The art of estate planning can equip you to address the various combinations of answers to these questions. For example, if you want your spouse to have the easiest possible administration after your death, you can get a disclaimer trust. If you want to protect your spouse from creditors, judgments, substance abuse, and other nefarious occurrences, you may consider an A-B-C trust with a Clayton election to provide your spouse with additional protections. If you have children and are worried about the advent of a possible step-mother or step-father then you can create an A-B Trust to protect your share of the estate for your children – ensuring that a step-parent cannot cut them out.
Planning for Your Children
When it comes to our children there are so many things us parents try to protect them from. We buy the best bike helmets, we check safety ratings on toys, we are constantly in a state of alert from any potential dangers or threats to our kids.
Your estate plan can (and mostly should) be designed to be a device that constantly protects your children. After you pass on, your children will be faced with a series of dangers and threats. If you have planned correctly, you can minimize and eliminate most of these threats. Here are some common examples and solutions:
1. Substance abuse, bad choices, creditors, divorce, and judgments
As our children grow and their world expands beyond the walls of your home, they will encounter many influences. Most of them will be good. Some of the will be bad. Unfortunately, we never know how strongly a particular person or thing will influence our children. Thus, when we are estate planning we are dealing with a certain amount of the unknown. But there are some things we can do today to develop strategies to protect our children.
For example, let’s say that your son or daughter is addicted to drugs. He or she asks for money. Do you give it to them? Many parents would say “absolutely not” because they are worried that the money will only enable their addiction. So why should your estate plan be any different?
One of the biggest mistakes people make when estate planning is allowing their children to get an inheritance outright. That means when they turn 18 or immediately upon your death they get their inheritance. Since a parent can never truly know the types of influences or the degree to which those influences will impact our children, parents can do three important things in their estate plans.
First, you can stagger the ages at which your children receive an inheritance. For example, you can say that they do not get an inheritance until age 25. Or you can have stair-stepping distribution provisions which says something like 30% at age 25, 50% at age 30, and the rest of the inheritance at age 35. This helps protect and insulate your children from using all of the inheritance at once, or losing their inheritance to a bad decision.
Second, you can condition the inheritance. For example, you can say a child does not get an inheritance until they graduate from college. Or you can reserve a portion of your estate for a specific event. I’ve had clients put into their trusts a provision saying that the trustee is to take $20 from the trust to buy their son his first drink at age 21. I’ve had parents reserve $50,000 to help a daughter pay for a wedding. These kinds of conditions can actually help guide your children into making the right life choices, and can also be a great way for your trust to walk with your children and be there for them at all the major events in their life.

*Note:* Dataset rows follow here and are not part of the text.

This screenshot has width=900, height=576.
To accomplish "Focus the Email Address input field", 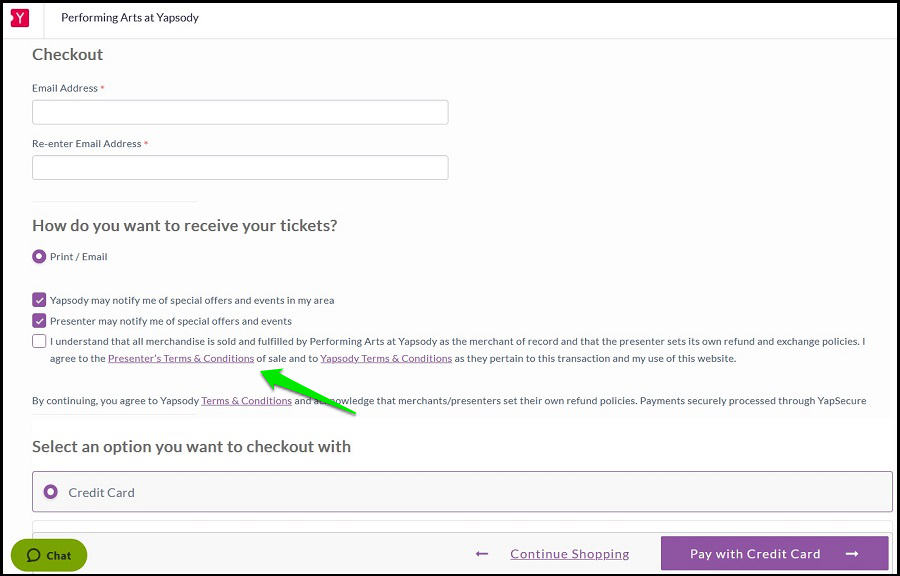I will tap(240, 112).
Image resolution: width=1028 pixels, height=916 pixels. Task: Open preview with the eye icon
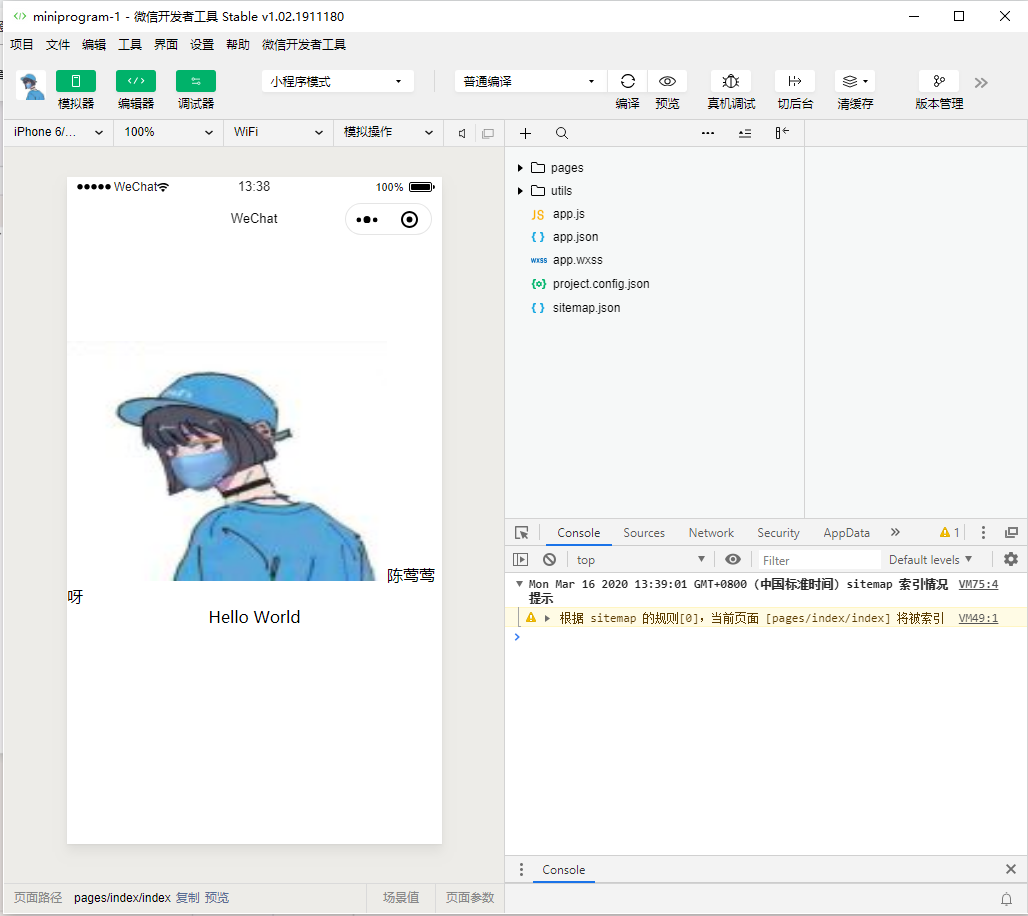point(667,81)
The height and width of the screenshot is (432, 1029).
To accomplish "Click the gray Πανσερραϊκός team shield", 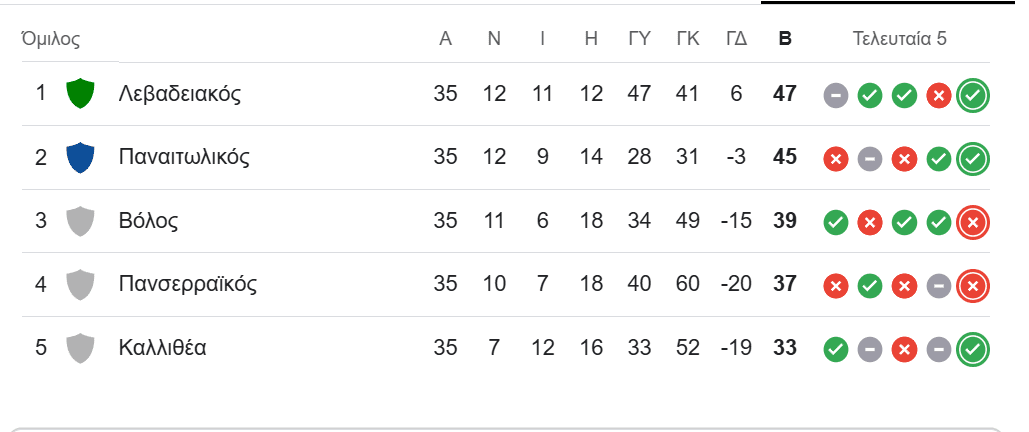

Third, you can create a “spendthrift” provision in your trust, which prevents the trustee from giving your children any money if they have a substance abuse issue, are going through a divorce, have significant debt, or have judgments against them.
When these three strategies are employed, your living trust becomes an actual plan. A plan for every possible scenario, and plan which protects your children at each stage of their life.
2. Minor Children
If you have minor children at home, then there is another issue to worry about. Who will care for them if you cannot? Time for a personal story:
When my oldest was about 2 years old, my wife and I had a date night and left him with a babysitter. Now, we usually leave our kids with family (because my wife’s family lives so close by). But this time we hired the teenage daughter of a family friend. While we were on the date, my brain went into “estate planner” mode and a horrifying thought occurred to me.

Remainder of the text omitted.